Gafas significaba algo. Significaba ver.
¡Claro!, era miope.
Se palpó la cara sin reconocer sus facciones, sin encontrar la identidad de sus rasgos entre sus manos, pero sintiendo alivio por tocar algo que existía aunque no se reconociera.
De pronto supo que era un hombre, tenía pene y barba. Sí, eso. Era un hombre y no un lobo o una oveja. Era un ser humano con capacidad para inventarse una historia, para inventarse a sí mismo.
¿Estaba en estos momentos imaginando una historia, un cuento? Daba igual. Encontraría el origen. Eso era lo importante; salir del laberinto sin fin, del infinito que era.
Le pareció que sus sensaciones se aclaraban y un rayo de realidad, una grieta en el ovillo oscuro, se le presentaba con intervalos rítmicos y regulares, porque había vuelto a girar sobre sí mismo, desenredándose y con cada vuelta el intervalo de luz era mayor. Quizás pudiera ahora agarrarse a algo de lo que poder fiarse, un punto sobre el que centrarse para saber si el mundo era mundo o él era parte de una historia que él mismo había formulado. ¿Cómo podría saber si era real o inventado?
Continuó restregándose y la sensación del tacto, antes amorfa e irreal, se hizo ahora más específica.
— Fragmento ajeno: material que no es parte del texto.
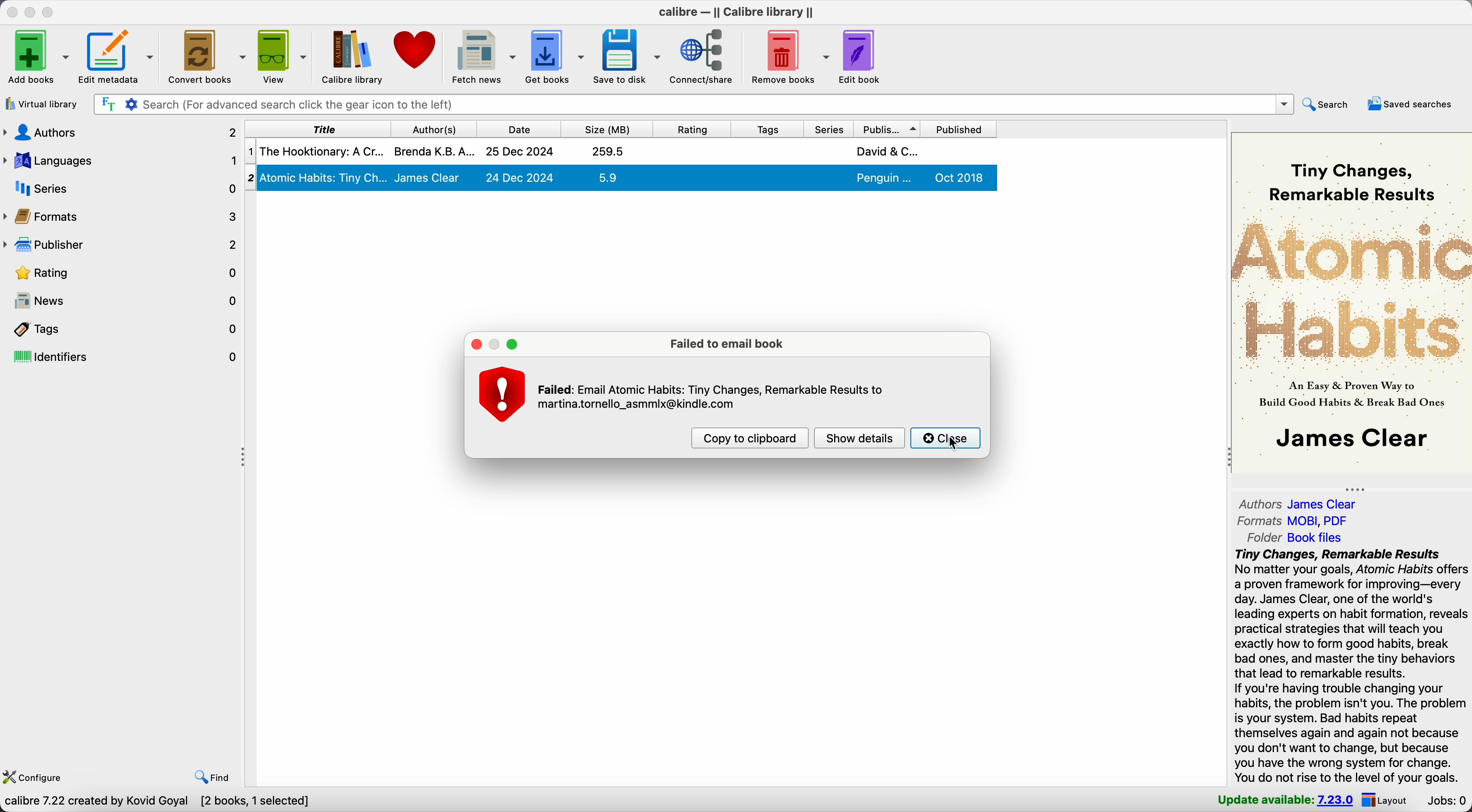  What do you see at coordinates (212, 778) in the screenshot?
I see `find` at bounding box center [212, 778].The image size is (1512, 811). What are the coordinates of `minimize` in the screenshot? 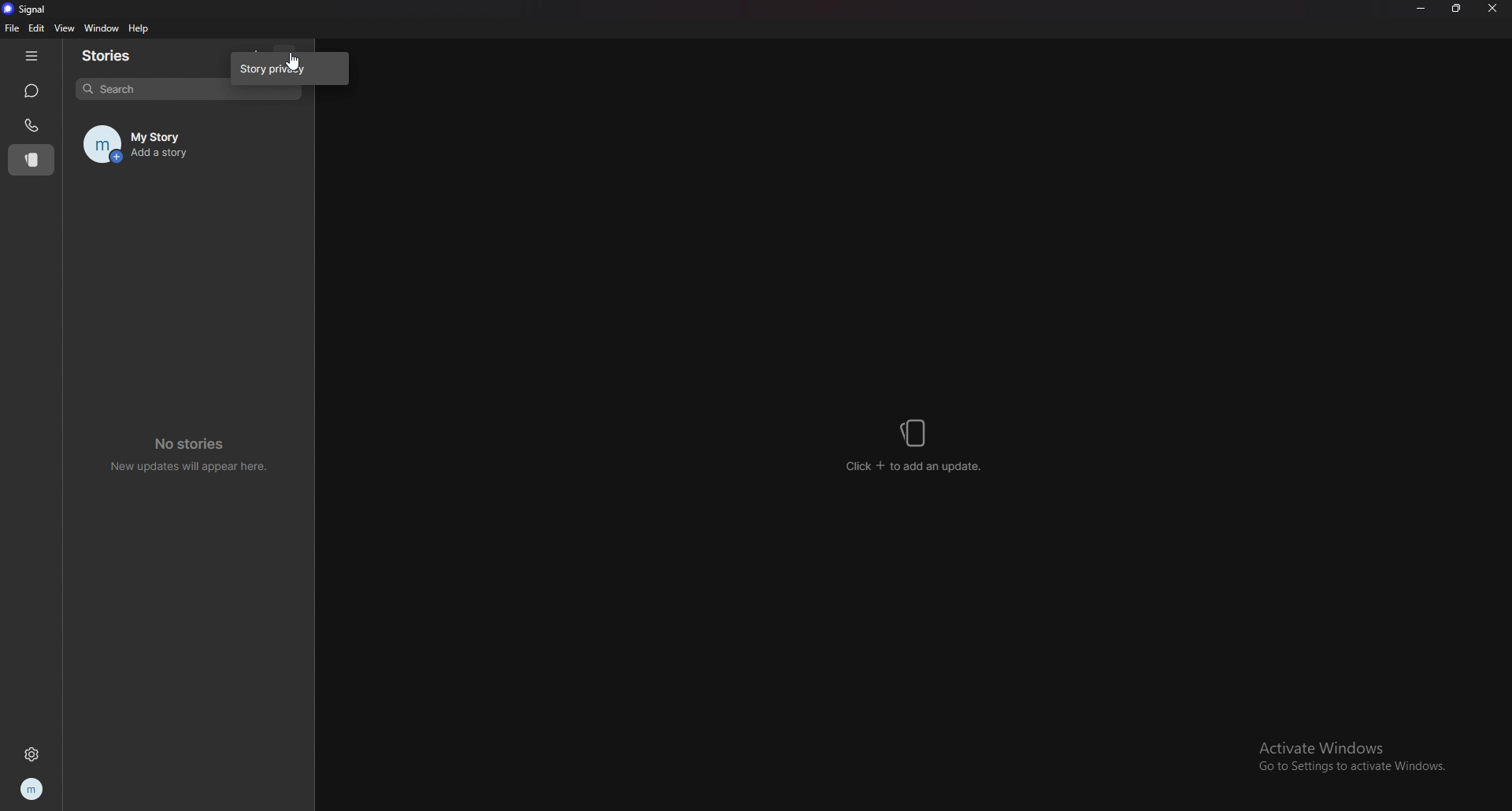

El toqueteo de sus manos le aportaba dos sensaciones; la de tocar, que le llegaba desde la yema de los dedos, y la de ser tocado, procedente de su piel. El conjunto de las dos le dio por fin la seguridad de que era alguien real. Era él mismo. El tiempo parecía regresar, pero sin coherencia.
Percibió la sensación de su propio peso, la atracción de la fuerza de la gravedad actuando sobre él. Sintió en un mismo instante que su mente estaba en muchos sitios a la vez. Por un momento se creyó Dios. Después tuvo la seguridad de que solo era la proyección cuántica de su ser, de que habitaba en un escenario de infinitos universos del que no podría escapar porque se había inventado a sí mismo como atemporal, inmortal.
¡Se había perdido… en su propia historia inventada!